Value WIP at Cost, Not Selling Price

WIP is valued at cost — you must exclude the profit element. It can be tempting to value a part-finished job at what you'll eventually charge for it, but that would mean booking profit before the job is done and the income is earned, which isn't allowed. If a job will invoice at £2,000 and you've incurred £800 of cost so far, the WIP value is £800, not some proportion of the £2,000 selling price. The profit only appears in your accounts when you complete and invoice the job.

Do a Stocktake and Keep a Stock Sheet

To value stock and WIP you need to count what you've got. A year-end stocktake done on or close to your accounting year-end date is the way to do this properly. Walk the van, the lock-up and any storage, and list what's there.

Keep a stock sheet as your record: description, quantity, unit cost and total value for each line, plus a separate schedule of part-completed jobs with their WIP cost build-up. This sheet is what your accountant uses to make the adjustment, and it's the evidence HMRC would expect to see if your figures were ever queried. Date it and keep it with your year-end records.

Cash Basis vs Accruals — A Big Difference

Whether you have to value stock and WIP at all depends on how you account. Many small unincorporated trade businesses (sole traders and partnerships) use the cash basis, where you simply record money in and money out. Under the cash basis you generally do not carry forward stock and WIP the way described above — a payment for materials is a cost when you pay for it, and income is recorded when you're paid. There's no year-end add-back of unused stock, which makes the bookkeeping much simpler.

Under traditional accruals accounting (the basis limited companies must use, and which some larger sole traders use), you must value closing stock and WIP and carry them forward. This is where the matching principle, the add-back and the profit effect all apply.

So the same pile of unused materials at year-end is treated differently depending on your basis: under accruals it's added back and increases this year's profit; under the cash basis it was simply a cost when you paid for it. Which basis suits you depends on your size, structure and circumstances — that's a conversation to have with your accountant.

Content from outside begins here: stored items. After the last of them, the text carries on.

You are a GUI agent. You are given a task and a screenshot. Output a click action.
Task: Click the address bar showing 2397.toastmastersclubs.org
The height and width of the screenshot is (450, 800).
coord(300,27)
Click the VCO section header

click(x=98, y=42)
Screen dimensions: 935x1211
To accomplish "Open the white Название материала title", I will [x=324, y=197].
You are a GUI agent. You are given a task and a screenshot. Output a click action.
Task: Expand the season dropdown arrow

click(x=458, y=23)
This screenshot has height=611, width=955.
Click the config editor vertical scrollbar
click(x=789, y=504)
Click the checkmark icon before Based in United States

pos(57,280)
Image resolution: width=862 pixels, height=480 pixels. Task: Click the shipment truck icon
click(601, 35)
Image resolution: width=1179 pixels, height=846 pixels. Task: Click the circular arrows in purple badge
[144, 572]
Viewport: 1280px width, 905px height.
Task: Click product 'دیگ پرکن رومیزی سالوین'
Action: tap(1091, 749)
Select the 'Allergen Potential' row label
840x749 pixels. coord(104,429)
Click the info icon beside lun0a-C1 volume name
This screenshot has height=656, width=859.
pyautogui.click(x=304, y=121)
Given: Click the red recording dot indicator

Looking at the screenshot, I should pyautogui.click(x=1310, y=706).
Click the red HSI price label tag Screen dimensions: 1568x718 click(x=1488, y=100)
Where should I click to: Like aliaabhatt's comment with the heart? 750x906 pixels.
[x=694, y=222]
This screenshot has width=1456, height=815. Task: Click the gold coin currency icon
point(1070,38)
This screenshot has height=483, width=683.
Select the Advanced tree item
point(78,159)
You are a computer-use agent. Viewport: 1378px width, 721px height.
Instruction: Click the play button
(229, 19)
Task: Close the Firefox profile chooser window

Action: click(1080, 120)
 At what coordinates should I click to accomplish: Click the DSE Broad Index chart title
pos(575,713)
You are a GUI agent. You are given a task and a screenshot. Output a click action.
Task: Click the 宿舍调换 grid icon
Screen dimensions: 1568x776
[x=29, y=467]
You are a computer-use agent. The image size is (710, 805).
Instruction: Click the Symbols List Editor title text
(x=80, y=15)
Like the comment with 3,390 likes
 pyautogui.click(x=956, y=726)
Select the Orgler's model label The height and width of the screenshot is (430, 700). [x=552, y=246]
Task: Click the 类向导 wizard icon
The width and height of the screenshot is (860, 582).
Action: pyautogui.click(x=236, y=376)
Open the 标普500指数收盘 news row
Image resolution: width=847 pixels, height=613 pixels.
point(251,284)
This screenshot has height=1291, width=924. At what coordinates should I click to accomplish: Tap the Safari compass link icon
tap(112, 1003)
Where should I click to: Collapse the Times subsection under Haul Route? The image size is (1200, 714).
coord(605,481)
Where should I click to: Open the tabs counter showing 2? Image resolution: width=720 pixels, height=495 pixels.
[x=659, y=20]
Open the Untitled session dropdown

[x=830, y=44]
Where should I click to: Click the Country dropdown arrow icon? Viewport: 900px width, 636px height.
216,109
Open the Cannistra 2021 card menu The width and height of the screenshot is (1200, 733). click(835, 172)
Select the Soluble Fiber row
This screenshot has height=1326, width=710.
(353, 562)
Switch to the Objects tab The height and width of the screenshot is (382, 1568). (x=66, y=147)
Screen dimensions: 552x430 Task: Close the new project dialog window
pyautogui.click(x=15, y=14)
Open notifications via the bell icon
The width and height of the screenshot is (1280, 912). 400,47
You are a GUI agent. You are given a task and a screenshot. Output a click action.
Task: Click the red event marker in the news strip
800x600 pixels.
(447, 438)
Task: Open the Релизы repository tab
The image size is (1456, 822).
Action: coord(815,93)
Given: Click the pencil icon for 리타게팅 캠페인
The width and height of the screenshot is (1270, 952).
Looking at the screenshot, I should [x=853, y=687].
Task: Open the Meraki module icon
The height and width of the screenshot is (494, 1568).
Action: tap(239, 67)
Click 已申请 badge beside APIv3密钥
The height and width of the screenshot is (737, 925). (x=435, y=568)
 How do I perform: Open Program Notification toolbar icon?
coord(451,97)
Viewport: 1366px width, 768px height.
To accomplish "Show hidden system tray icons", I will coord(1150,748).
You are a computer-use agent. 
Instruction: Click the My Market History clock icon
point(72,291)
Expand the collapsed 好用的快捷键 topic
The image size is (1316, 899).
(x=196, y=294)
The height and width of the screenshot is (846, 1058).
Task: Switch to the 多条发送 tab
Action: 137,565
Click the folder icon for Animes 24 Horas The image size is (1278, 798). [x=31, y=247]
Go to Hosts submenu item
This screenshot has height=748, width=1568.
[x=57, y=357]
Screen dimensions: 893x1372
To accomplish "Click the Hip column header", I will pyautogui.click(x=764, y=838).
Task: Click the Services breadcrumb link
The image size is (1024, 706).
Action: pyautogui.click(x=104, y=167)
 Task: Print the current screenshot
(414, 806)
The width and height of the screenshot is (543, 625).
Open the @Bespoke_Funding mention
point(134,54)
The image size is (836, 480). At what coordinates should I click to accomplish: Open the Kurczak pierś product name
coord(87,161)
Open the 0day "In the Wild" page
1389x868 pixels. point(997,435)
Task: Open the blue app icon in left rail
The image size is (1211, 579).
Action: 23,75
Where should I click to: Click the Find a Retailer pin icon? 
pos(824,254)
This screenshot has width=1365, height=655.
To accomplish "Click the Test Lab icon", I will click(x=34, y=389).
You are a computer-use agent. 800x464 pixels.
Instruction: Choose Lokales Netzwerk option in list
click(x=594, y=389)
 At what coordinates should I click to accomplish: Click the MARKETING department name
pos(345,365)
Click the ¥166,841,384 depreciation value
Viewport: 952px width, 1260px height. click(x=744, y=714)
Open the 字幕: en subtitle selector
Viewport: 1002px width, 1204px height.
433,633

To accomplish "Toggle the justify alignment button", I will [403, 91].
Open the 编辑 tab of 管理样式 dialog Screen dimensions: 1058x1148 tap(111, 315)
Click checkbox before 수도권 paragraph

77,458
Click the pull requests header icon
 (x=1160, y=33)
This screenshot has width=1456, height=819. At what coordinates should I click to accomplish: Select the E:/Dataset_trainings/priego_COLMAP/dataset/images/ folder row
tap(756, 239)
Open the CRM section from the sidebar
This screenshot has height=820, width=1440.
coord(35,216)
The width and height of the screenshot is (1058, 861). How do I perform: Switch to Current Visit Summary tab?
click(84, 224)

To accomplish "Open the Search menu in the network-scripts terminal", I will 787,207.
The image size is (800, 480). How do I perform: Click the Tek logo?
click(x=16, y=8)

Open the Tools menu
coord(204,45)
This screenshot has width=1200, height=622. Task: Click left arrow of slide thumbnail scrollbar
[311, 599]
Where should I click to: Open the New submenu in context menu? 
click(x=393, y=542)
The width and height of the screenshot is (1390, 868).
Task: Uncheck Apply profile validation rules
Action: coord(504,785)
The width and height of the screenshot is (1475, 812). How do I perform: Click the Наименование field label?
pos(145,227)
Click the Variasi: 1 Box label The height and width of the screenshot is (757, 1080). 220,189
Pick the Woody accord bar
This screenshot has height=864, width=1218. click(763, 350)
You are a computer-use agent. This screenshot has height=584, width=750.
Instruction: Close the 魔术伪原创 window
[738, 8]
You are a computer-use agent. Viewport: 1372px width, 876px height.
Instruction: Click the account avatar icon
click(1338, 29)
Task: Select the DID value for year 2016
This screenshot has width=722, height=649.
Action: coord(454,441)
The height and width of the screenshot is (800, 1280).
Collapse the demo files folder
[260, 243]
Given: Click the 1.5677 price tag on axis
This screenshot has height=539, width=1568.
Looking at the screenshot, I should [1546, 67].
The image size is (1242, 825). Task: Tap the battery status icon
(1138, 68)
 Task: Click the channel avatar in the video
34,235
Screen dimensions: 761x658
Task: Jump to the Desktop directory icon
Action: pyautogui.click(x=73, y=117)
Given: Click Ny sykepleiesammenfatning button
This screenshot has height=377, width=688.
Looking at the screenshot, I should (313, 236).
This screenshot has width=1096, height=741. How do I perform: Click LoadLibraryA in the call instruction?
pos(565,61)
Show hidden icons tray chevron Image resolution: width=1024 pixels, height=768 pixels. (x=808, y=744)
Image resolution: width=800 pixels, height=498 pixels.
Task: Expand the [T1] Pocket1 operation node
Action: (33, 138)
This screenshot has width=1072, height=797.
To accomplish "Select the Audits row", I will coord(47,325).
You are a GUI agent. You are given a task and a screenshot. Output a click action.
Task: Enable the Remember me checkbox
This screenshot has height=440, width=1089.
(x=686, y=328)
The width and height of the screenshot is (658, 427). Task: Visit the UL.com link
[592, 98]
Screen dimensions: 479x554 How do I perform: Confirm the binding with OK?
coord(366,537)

Retentions and Long Contracts

On larger jobs, particularly construction and commercial work, you may have retentions — a percentage of the contract value (often around 5%) held back by the customer until a defects period has passed. Retentions and the treatment of long-term contracts that straddle a year-end add complexity to how income and WIP are recognised, with revenue typically matched to the stage of completion. The detail goes beyond this guide, but if you do project work with retentions or contracts spanning your year-end, flag it to your accountant so it's recognised correctly.

Quick Reference: Stock and WIP Treatment

ItemAccruals basisCash basis
Unused materials at year-endClosing stock — added back, increases profitCost when paid, no add-back
Part-completed jobsValued as WIP at cost, carried forwardNot carried forward
Stock valuation ruleLower of cost and net realisable value (NRV)
What goes into WIPDirect materials + direct labour + attributable overheads (not the proprietor's own labour)
Profit in WIPExcluded — value at cost, not selling price
Opening stock / WIPA cost of the new yearNot applicable
Record to keepDated year-end stocktake and stock sheet

The Bottom Line

Stock and WIP matter because they decide which year your costs land in. Under accruals accounting, unused materials and part-finished jobs at your year-end are added back, which raises this year's taxable profit — so stockpiling materials before year-end won't cut your tax bill if the stock is still on hand. Value stock at the lower of cost and NRV, value WIP at cost excluding profit, keep a dated stock sheet, and know whether you're on the cash basis or accruals.

This is general guidance, not advice, and your accountant prepares your accounts and applies the correct treatment to your specific circumstances. The best thing you can do is keep clean records of what you bought, what you used and what jobs were open at the year end — that's what makes the year-end valuation accurate and the conversation with your accountant straightforward.